● **ARBEITSAUFTRAG**:
In welchem Fall besteht laut dem folgenden Textauszug zur Nacherklärungsfrist bereits Anlass, sich über die deutsche Staatsangehörigkeit oder Möglichkeiten zu ihrem Erwerb Gedanken zu machen?

=== TEXTAUSZUG ===

2.1 Ein die Nacherklärungsfrist des Art. 3 Abs. 7 Satz 1 RuStAÄndG 1974 eröffnendes unverschuldetes Hindernis wird nicht bereits durch die Unkenntnis der Rechtslage begründet. Die Nacherklärungsfrist beginnt vielmehr zu laufen, wenn ein potentiell Erklärungsberechtigter hinreichend Anlass hat und es ihm rechtlich und tatsächlich möglich und zumutbar ist, sich (etwa durch Einholung einer Auskunft bei der deutschen Auslandsvertretung oder einer sonst rechtskundigen Stelle) Kenntnis vom Erklärungsrecht zu verschaffen. Anlass, sich über die deutsche Staatsangehörigkeit oder Möglichkeiten zu ihrem Erwerb Gedanken zu machen und soweit erforderlich Rechtsauskünfte einzuholen, besteht bereits dann, wenn der Erwerbsberechtigte aus einer gemischt-nationalen Ehe mit einem deutschen Elternteil stammt (Urteil vom 24. Oktober 1995 a.a.O. S. 343 f., S. 344, S. 345 ff. und S. 351; vgl. auch Urteil vom 25. Juni 1998 a.a.O. S. 14 f.); denn Voraussetzung für das Erwerbsrecht nach Art. 3 RuStAÄndG 1974 ist die Abstammung von einer Mutter, die im Zeitpunkt der Geburt des Kindes deutsche Staatsangehörige (oder Deutsche ohne deutsche Staatsangehörigkeit i.S.d. Art. 116 Abs. 1 GG) war.

=== AUFLISTUNG ===

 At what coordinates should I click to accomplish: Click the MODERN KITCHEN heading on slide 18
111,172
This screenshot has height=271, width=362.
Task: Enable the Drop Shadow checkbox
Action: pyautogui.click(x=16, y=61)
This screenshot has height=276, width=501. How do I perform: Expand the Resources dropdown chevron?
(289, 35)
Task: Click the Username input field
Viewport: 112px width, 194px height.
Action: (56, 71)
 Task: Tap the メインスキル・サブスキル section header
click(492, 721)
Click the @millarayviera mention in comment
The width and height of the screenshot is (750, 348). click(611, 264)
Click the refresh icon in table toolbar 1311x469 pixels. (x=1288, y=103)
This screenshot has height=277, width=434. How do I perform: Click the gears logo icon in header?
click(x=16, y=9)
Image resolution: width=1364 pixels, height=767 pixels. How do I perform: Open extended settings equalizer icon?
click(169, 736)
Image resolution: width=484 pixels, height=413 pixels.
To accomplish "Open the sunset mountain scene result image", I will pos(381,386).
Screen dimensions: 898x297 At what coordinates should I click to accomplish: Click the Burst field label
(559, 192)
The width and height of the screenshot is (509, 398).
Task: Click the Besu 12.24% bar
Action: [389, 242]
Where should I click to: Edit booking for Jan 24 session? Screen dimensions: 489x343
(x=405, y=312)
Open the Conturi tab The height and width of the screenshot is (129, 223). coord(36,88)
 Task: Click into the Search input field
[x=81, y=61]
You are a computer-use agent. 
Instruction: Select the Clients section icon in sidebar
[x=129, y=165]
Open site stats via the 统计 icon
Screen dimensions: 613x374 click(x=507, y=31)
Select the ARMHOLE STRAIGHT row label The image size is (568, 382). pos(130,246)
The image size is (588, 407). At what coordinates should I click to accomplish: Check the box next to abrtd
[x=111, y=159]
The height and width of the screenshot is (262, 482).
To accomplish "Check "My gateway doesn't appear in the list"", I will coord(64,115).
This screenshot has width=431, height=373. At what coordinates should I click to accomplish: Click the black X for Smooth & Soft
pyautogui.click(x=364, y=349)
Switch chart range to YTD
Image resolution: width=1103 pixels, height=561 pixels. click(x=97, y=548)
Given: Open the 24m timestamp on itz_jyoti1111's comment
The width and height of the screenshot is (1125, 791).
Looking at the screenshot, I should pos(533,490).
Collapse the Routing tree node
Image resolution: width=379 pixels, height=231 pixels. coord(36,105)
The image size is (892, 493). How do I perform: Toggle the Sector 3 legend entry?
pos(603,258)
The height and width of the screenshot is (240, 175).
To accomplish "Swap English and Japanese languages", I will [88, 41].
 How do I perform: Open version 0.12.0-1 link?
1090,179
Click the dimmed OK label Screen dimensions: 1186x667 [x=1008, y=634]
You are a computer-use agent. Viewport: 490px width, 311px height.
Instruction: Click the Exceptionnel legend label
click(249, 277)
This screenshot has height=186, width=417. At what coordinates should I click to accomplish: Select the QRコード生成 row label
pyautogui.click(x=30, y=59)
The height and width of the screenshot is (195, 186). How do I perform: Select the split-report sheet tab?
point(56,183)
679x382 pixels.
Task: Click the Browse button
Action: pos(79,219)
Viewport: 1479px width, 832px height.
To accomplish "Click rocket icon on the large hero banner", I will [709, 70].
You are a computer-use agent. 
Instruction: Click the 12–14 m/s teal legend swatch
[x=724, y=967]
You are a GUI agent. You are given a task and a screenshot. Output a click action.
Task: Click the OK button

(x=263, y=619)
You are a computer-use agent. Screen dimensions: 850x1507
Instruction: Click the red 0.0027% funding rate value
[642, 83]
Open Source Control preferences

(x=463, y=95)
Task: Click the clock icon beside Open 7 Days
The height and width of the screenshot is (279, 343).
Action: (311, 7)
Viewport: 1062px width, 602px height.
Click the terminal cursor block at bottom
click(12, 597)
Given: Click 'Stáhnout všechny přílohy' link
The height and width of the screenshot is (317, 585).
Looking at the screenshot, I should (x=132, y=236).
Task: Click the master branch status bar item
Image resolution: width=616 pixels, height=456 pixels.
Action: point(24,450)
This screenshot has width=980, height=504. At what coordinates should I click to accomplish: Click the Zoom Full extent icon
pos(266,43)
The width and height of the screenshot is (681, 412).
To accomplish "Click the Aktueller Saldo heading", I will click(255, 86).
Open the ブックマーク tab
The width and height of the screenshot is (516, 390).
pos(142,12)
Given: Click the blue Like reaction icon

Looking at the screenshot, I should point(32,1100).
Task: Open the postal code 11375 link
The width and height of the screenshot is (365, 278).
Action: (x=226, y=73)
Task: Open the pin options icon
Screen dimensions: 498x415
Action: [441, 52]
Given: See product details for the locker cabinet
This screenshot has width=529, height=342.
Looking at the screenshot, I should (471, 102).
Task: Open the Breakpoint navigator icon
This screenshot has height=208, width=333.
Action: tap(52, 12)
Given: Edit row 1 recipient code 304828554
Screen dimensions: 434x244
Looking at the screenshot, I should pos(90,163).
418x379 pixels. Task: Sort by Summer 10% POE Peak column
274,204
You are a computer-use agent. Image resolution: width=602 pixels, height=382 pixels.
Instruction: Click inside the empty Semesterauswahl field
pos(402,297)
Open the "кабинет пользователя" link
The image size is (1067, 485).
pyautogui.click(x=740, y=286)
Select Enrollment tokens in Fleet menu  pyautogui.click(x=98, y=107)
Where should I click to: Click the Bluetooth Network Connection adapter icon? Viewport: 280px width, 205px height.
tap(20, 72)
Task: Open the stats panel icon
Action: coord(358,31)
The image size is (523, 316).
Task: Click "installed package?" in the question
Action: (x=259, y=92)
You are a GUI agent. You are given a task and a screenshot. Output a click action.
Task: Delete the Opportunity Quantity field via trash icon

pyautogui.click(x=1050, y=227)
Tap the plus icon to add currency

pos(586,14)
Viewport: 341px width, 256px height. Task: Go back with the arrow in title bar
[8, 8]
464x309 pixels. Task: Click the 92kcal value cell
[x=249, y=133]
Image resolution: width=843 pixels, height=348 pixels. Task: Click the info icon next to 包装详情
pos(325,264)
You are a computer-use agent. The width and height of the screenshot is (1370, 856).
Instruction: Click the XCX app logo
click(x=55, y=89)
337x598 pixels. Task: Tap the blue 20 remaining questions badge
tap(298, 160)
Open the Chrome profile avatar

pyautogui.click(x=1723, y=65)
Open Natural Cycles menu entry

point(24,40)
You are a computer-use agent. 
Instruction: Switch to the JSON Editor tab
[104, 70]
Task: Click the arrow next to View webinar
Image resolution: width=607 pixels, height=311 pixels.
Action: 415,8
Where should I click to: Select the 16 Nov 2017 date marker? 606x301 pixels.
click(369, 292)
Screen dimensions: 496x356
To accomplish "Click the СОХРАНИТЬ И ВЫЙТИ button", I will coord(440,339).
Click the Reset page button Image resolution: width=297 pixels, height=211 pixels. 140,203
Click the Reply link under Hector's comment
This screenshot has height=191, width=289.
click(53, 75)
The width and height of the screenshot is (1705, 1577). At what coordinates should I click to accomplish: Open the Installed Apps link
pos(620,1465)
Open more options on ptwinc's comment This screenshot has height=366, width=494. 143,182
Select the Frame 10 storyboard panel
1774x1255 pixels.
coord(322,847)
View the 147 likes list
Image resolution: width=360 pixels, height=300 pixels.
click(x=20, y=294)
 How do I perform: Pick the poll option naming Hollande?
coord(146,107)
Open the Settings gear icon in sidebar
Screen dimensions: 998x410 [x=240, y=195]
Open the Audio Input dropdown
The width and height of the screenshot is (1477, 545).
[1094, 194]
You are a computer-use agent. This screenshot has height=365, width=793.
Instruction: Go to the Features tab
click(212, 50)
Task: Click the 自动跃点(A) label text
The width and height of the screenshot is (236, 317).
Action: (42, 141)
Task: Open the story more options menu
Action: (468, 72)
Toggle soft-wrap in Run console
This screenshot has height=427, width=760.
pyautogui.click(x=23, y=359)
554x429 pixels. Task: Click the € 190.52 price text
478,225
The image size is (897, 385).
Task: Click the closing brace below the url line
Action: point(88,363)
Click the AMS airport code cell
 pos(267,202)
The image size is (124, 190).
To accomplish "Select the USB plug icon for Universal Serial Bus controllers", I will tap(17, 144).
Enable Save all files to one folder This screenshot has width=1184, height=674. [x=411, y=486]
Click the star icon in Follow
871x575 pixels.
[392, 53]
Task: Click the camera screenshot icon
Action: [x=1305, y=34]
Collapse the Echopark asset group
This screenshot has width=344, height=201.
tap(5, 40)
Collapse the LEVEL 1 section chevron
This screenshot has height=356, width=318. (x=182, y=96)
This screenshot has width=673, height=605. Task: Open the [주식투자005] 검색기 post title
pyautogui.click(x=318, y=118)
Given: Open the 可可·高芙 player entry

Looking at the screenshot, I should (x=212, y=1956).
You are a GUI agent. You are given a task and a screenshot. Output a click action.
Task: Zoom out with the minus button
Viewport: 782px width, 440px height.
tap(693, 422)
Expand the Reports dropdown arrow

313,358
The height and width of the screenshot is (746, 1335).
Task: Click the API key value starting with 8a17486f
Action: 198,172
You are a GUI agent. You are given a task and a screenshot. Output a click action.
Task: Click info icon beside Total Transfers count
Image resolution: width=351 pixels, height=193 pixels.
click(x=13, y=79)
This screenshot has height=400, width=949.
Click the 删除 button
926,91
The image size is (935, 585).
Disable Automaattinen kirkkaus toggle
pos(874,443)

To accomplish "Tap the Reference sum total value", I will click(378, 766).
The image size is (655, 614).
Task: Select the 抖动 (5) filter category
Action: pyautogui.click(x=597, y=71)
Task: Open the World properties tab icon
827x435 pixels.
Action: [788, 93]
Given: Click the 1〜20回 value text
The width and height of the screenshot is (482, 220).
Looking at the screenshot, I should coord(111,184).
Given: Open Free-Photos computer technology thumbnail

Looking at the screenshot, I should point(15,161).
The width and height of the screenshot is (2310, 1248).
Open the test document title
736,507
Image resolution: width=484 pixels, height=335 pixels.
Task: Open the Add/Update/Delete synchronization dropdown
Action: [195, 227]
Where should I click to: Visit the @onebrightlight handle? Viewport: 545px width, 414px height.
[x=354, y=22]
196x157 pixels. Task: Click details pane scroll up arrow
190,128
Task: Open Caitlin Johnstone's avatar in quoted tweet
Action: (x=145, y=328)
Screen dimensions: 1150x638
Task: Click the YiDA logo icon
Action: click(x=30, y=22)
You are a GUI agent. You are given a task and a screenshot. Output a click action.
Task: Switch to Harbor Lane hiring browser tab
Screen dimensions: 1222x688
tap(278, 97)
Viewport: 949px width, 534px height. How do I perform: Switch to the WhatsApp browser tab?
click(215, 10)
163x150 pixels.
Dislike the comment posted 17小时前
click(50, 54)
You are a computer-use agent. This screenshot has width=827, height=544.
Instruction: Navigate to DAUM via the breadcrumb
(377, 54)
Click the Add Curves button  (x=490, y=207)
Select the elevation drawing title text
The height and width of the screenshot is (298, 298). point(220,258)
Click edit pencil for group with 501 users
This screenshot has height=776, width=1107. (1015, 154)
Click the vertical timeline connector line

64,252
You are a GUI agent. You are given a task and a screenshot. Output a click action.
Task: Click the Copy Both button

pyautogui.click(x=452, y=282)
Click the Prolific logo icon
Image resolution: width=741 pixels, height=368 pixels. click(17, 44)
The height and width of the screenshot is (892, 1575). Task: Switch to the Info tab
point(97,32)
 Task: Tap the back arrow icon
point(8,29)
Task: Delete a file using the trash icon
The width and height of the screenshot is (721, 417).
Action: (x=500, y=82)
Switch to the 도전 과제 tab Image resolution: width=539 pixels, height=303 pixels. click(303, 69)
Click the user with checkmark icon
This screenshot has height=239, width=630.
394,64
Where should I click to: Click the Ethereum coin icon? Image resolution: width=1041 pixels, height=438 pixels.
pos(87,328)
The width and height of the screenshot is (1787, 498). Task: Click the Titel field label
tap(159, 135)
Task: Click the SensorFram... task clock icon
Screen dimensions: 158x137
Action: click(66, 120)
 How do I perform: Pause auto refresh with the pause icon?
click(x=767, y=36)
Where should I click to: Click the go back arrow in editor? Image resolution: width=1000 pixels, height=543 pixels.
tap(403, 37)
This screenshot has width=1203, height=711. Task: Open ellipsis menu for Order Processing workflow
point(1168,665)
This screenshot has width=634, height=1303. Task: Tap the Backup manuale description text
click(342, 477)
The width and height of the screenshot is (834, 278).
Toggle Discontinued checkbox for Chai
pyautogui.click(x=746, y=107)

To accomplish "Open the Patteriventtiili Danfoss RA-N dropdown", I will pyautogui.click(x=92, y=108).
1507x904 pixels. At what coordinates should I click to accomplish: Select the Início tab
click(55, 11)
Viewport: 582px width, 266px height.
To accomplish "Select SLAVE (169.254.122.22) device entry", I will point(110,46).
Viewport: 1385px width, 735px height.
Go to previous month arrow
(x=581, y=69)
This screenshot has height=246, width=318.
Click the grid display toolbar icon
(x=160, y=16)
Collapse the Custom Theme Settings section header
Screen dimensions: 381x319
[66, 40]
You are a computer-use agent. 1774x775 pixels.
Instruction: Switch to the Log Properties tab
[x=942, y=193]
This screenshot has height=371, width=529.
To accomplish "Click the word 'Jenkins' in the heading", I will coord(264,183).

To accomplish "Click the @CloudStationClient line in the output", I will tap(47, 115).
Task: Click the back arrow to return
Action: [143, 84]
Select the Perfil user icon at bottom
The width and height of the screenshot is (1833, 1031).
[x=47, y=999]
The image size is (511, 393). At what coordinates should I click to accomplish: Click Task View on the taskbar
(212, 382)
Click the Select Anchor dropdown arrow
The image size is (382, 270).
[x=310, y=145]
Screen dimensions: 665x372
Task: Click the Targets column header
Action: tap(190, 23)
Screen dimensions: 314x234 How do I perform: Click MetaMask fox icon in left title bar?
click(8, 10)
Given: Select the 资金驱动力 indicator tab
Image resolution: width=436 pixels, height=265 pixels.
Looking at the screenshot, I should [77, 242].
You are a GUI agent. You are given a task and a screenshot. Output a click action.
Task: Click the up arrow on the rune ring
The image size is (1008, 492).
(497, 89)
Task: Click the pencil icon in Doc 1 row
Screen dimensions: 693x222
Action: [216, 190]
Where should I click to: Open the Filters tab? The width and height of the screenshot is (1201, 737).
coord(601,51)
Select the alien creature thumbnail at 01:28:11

===

● **LÖSUNG**:
Wenn der Erwerbsberechtigte aus einer gemischt-nationalen Ehe mit einem deutschen Elternteil stammt.